– Не перебивайте меня, пожалуйста. Сила полицейского в длинном монологе, который подавляет своим весом, или в мимолетной реплике, разящей наповал, как кастет. Не следует лишать полицейского этих выстраданных радостей, а не то он выходит из себя. Послезавтра вы не должны перебивать Легенека. Итак, вы жаждете реванша, разочарованы, озлоблены, полны решимости обрести новые возможности, остались без средств, завидуете легкой жизни вашей тети, и вы задумали устранить ее и получить немалую долю ее состояния через вашу мать, видя в этом также средство отомстить за мать, которая так и не преуспела, хотя когда-то давно и она пыталась петь.
– Потрясающе, – процедила Александра сквозь зубы. – Я не говорила, что любила тетю Софию?
– Ребяческая и неумелая защита, дорогая моя. Ни один инспектор не придаст значения подобному лепету, если у него есть мотив и возможность. К тому же вы не виделись с тетей десять лет. Не слишком ли долгий срок для любящей племянницы? Дальше. В Лионе у вас есть машина. Почему же вы едете на поезде? Зачем накануне отъезда вы оставили машину в гараже для продажи, подчеркнув, что она слишком старая, чтобы выдержать путь до Парижа?
– Откуда вы знаете? – растерянно спросила Александра.
– Ваша мать сказала мне, что машину вы продали. Я обзвонил все гаражи вблизи вашего дома, пока не нашел тот, что нужно.
– Но что тут плохого? – внезапно возмутился Марк. – Зачем ты придираешься? Оставь ее, наконец, в покое!
– И что тогда, Марк? – сказал Вандузлер, поднимая на него глаза. – Ты хотел подготовить ее к допросу? Я этим и занимаюсь. Ты вздумал поиграть в полицейского, а сам не можешь вынести даже начало допроса? Я-то действительно знаю, что ждет ее в понедельник. Так что заткнись и слушай. А ты, святой Матфей, скажи мне, почему ты нарезаешь столько хлеба, будто мы ждем в гости двадцать человек?
– Чтобы чувствовать себя в своей тарелке, – сказал Матиас. – И потому что Люсьен его ест.

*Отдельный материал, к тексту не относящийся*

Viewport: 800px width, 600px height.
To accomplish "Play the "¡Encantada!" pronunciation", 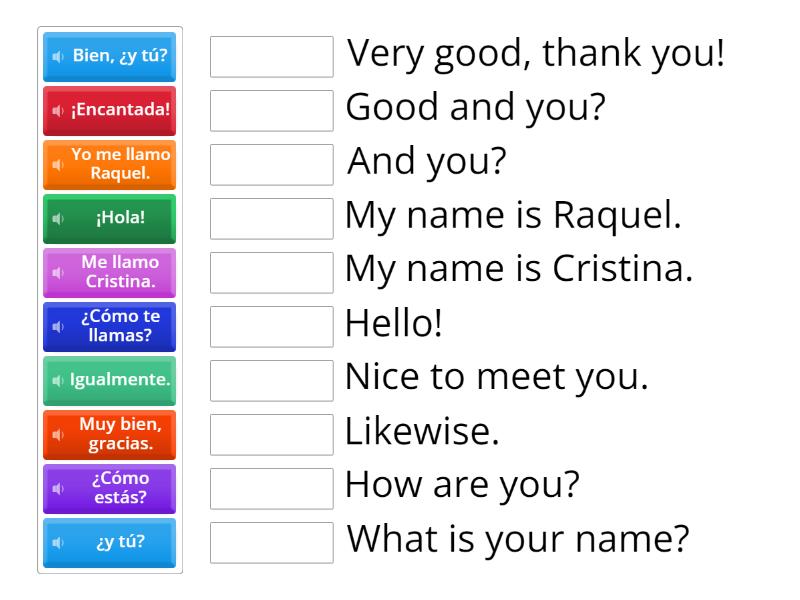I will click(x=58, y=111).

Люсьен любит хлеб.
Вандузлер вздохнул и повернулся к Александре, чья тревога подступала вместе со слезами, которые она вытирала посудным полотенцем.
– Уже успели? – упрекнула она. – Уже повсюду позвонили, все разнюхали? Это что, преступление – продать машину? Она была разбита. Я не хотела ехать на ней до Парижа вместе с Кириллом. И потом, с ней были связаны воспоминания. Я от нее отделалась… Это преступление?
– Рассуждаем дальше, – сказал Вандузлер. – Неделей раньше, скажем, в среду, вы оставляете Кирилла у матери и едете в Париж на своей машине, которая, по словам хозяина гаража, не такая уж и разбитая.
Люсьен, обходивший по своему обыкновению вокруг большого стола, взял из рук у Александры посудное полотенце и вручил ей носовой платок.
– Полотенце не очень чистое, – шепнул он ей.
– Не такая уж и разбитая, – повторил Вандузлер.
– Я же сказала, что с машиной у меня были связаны воспоминания, дерьмо! – сказала Александра. – Если вы способны понять, почему хочется сбежать, то поймете и почему избавляются от машины, разве не так?
– Разумеется. Но если воспоминания были так тягостны, почему вы не продали машину раньше?
– Потому что с воспоминаниями решаются покончить не сразу, дерьмо! – выкрикнула Александра.
– Никогда не говорите два раза «дерьмо» полицейскому, Александра. Со мной – ради бога. Но в понедельник – будьте осторожны. Легенек и бровью не поведет, однако ему это не понравится. Не говорите ему «дерьмо». Вообще, бретонцу не говорят «дерьмо», бретонец сам всем говорит «дерьмо».
Это закон.
– Тогда зачем ты выбрал этого Легенека? – спросил Марк. – Если он не способен поверить ни во что и не выносит, когда ему говорят «дерьмо»?
– Потому что Легенек знает свое дело, потому что Легенек – друг, потому что это его участок, потому что он соберет для нас все элементы и потому что в конце концов я сделаю с ними то, что нужно мне, Арману Вандузлеру.
– Твоими бы устами! – огрызнулся Марк.